FamiCube PPU Dev

FC3 PPU Dev

July 2017

It's been a while since I last worked on the Famicube PPU. Looking at the old code, some of it was written just to make things go, and I had also begun writing a windowed GUI.

Not-Workbench. These 1-bit font tables might see some changes but they'll do for now. This old version uses nibbles rather than bitplanes, which means 8 VRAM reads per tile width instead of 3, though only a (read and) write to change a pixel. Tiles are not good for pixel level updates so I decided to scrap this format and go for bitplanes. The way I rendred tiles onto the pixmap would not have worked for video signal generation either, and had to go.

Mode 2 (Screen/Pixel/Nibble)

Refactoring the core of the PPU took some careful poking and prodding around the perimeter of the fortress. It's easy to mess up and simply abandon a project in frustration if being reckless crossing the point of no return. I tore out the tiled mode and windowed GUI and implemented 4-bit (16 colors) screen mode as a simple replacement to test my new video output structure. Sprites not implemented anywhere yet. Perhaps this mode is more blitter oriented? Nice to have support for a non-destructive mouse cursor though.

══════════

# Problem details:
Set down the FamiCube PPU notes word for word, everything from "It's been a" down to "Mode 2 (Screen/Pixel/Nibble)".

A block of data

══════════

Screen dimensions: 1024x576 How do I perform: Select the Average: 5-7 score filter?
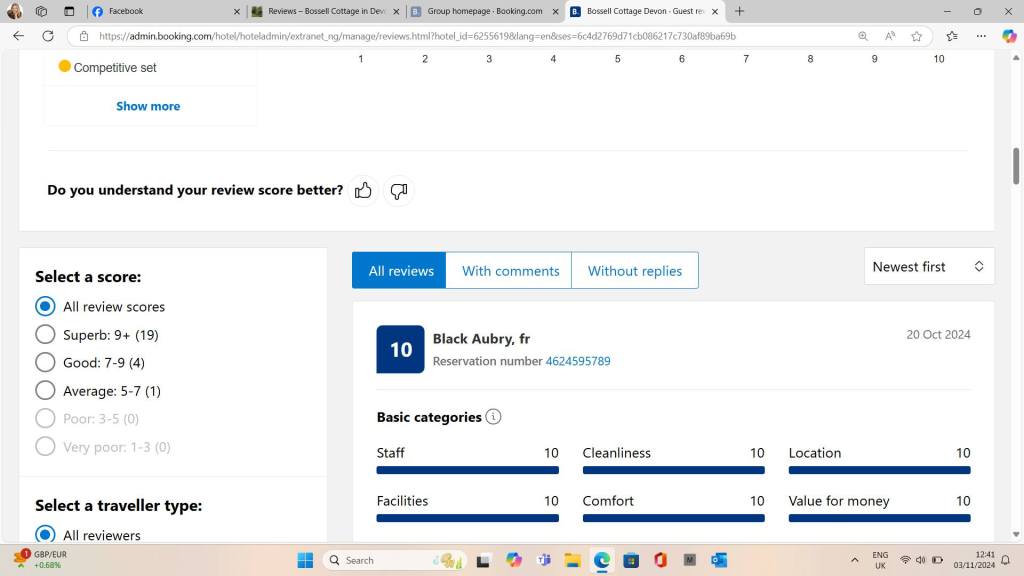click(x=45, y=391)
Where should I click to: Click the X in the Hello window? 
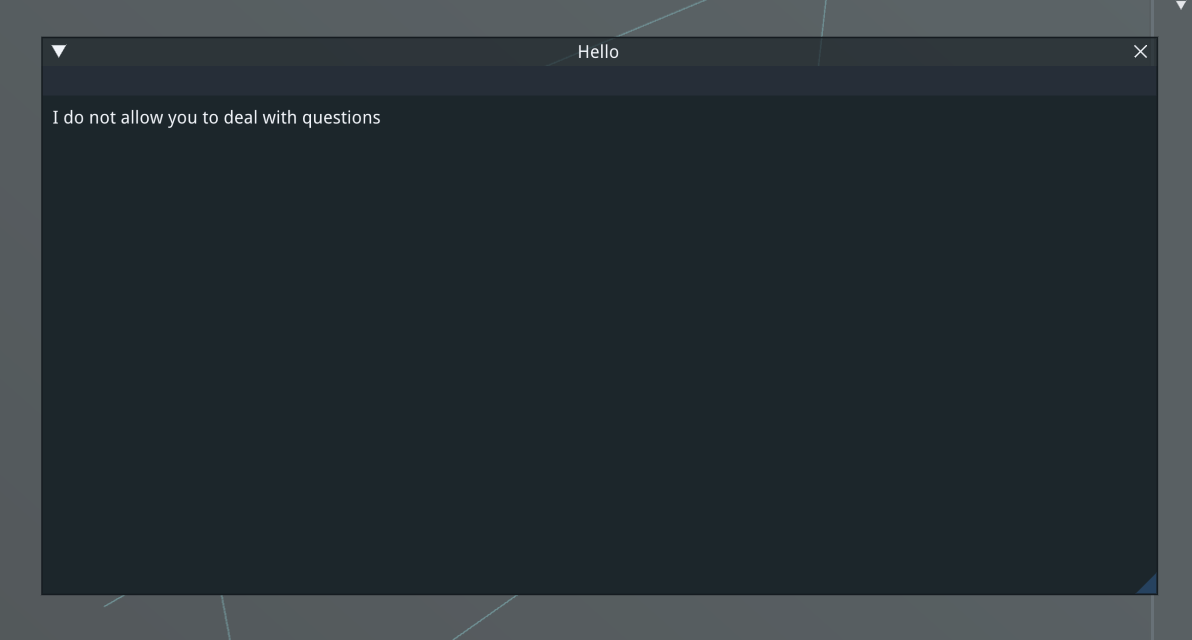pos(1140,51)
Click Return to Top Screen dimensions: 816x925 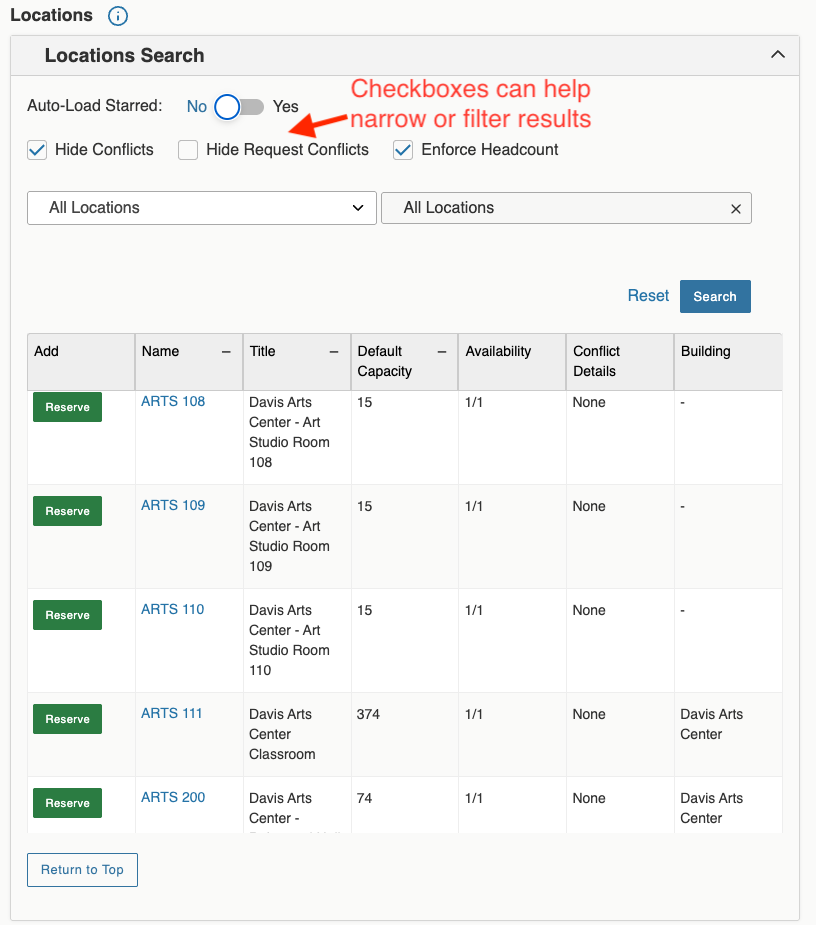pos(82,869)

══════════

# Full output:
It's been a while since I last worked on the Famicube PPU. Looking at the old code, some of it was written just to make things go, and I had also begun writing a windowed GUI.

Not-Workbench. These 1-bit font tables might see some changes but they'll do for now. This old version uses nibbles rather than bitplanes, which means 8 VRAM reads per tile width instead of 3, though only a (read and) write to change a pixel. Tiles are not good for pixel level updates so I decided to scrap this format and go for bitplanes. The way I rendred tiles onto the pixmap would not have worked for video signal generation either, and had to go.

Mode 2 (Screen/Pixel/Nibble)